- _CONSIGNE_:
Prolongez le texte sur l’exposition consacrée aux Jeux olympiques en reprenant juste après sa dernière phrase.

- _TEXTE À LIRE_:
1924-2024 : un siècle d’exploits sportifs et de records, de podiums et d’espoirs déçus, de controverses et de scandales, de tensions politiques, d’enjeux économiques et d’envolées médiatiques.

Affiche officielle des Jeux de Paris 1924. © CIO

Ce sont ces dimensions que l’exposition Les Jeux olympiques miroir des sociétés met en lumière autour de l’événement sportif le plus célèbre du monde et de son centenaire parisien. Une rétrospective à voir jusqu’en novembre au Mémorial de la Shoah à Paris, qui met l’accent sur différentes formes de discrimination rencontrées lors des Jeux. L’exposition témoigne en préambule de la naissance de la « religion olympique » selon Pierre de Coubertin, de ses rituels et de ses symboles : le défilé des athlètes en 1908, le serment olympique prêté en 1920, et la même année la création du drapeau reprenant les anneaux dessinés en 1913 par l’illustre baron, la flamme allumée pour la première fois en 1928, en référence à un cérémonial antique. Historien du sport à l’université de Franche-Comté / Centre Lucien Febvre, Paul Dietschy est l’un des commissaires de l’exposition : « Le parcours de la flamme apparaît aujourd’hui comme un rituel inclusif, mais il est inventé pour les Jeux de Berlin de 1936 par les Nazis, qui voient les Aryens comme les descendants des Grecs anciens et insistent sur les références à l’Antiquité. »
C’est justement toute l’ambivalence des Jeux, entre valeurs d’universalité pacifistes et réalités pour le moins contrastées, qui est mise en exergue dans l’exposition : elle s’appuie pour cela sur trois années qui ont marqué au fer l’histoire des Jeux : 1936, Berlin, les jeux du nazisme ; 1968, Mexico et la ségrégation raciale ; 1972, Munich et la reviviscence de l’antisémitisme, avec la prise d’otage et l’assassinat de onze athlètes et entraîneurs juifs.
En 1936, les Jeux de Berlin sont une démonstration de force du régime hitlérien. « L’événement est organisé dans des installations gigantesques et servi par les films de propagande de la réalisatrice Leni Riefenstahl. Les podiums offrent l’occasion de lever le bras non pour faire le salut olympique, mais le salut fasciste ou nazi », souligne Paul Dietschy. Et si Paris, en 1924, fait entrer les Jeux dans la modernité avec la radiodiffusion, la presse illustrée et les premières vedettes du sport, Berlin en 1936 est l’édition des premières retransmissions télévisées, d’une manière certes encore confidentielle, mais utile à la propagande.

- _CONTENU DES DONNÉES_:
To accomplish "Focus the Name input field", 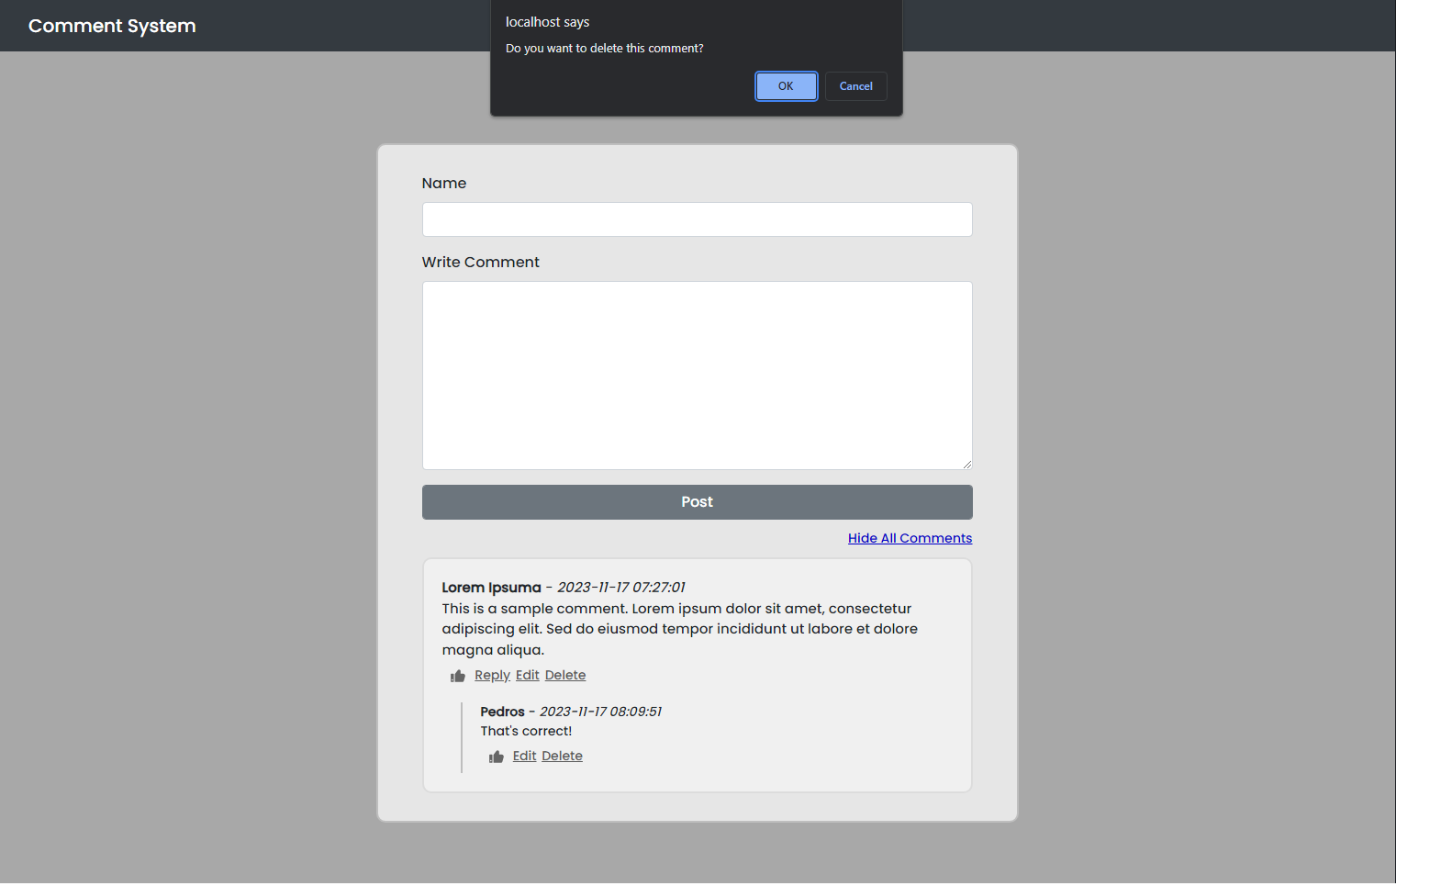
...
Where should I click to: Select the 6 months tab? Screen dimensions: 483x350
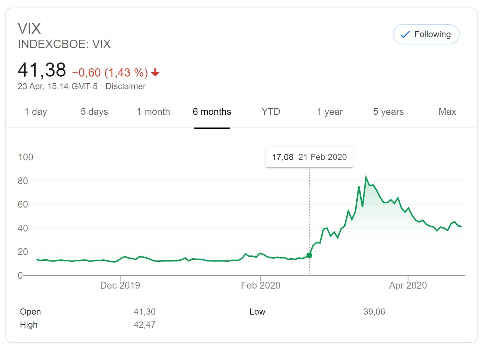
* * *
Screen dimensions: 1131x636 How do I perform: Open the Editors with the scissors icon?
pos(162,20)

- _CORRIGÉ_:
C’est au cours de ces Jeux que l’Américain Jesse Owens, petit-fils d’esclaves affranchis, remporte quatre médailles d’or, au 100 mètres, 200 mètres, saut en longueur et 4 x 100 mètres. L’athlète accède à une notoriété internationale, aussi bien pour son formidable exploit sportif que pour avoir damé le pion à Hitler et à ses théories sur la supériorité de la race aryenne. Mais c’est dans son pays natal, où la ségrégation raciale est alors inscrite dans les mœurs et les lois, que le sprinter afro-américain souffre au quotidien de la différence. Pointant l’évolution du contexte social américain, l’exposition dresse un parallèle entre le triomphe de Jesse Owens et celui de Carl Lewis, qui établit un palmarès rigoureusement identique en 1984 à Los Angeles.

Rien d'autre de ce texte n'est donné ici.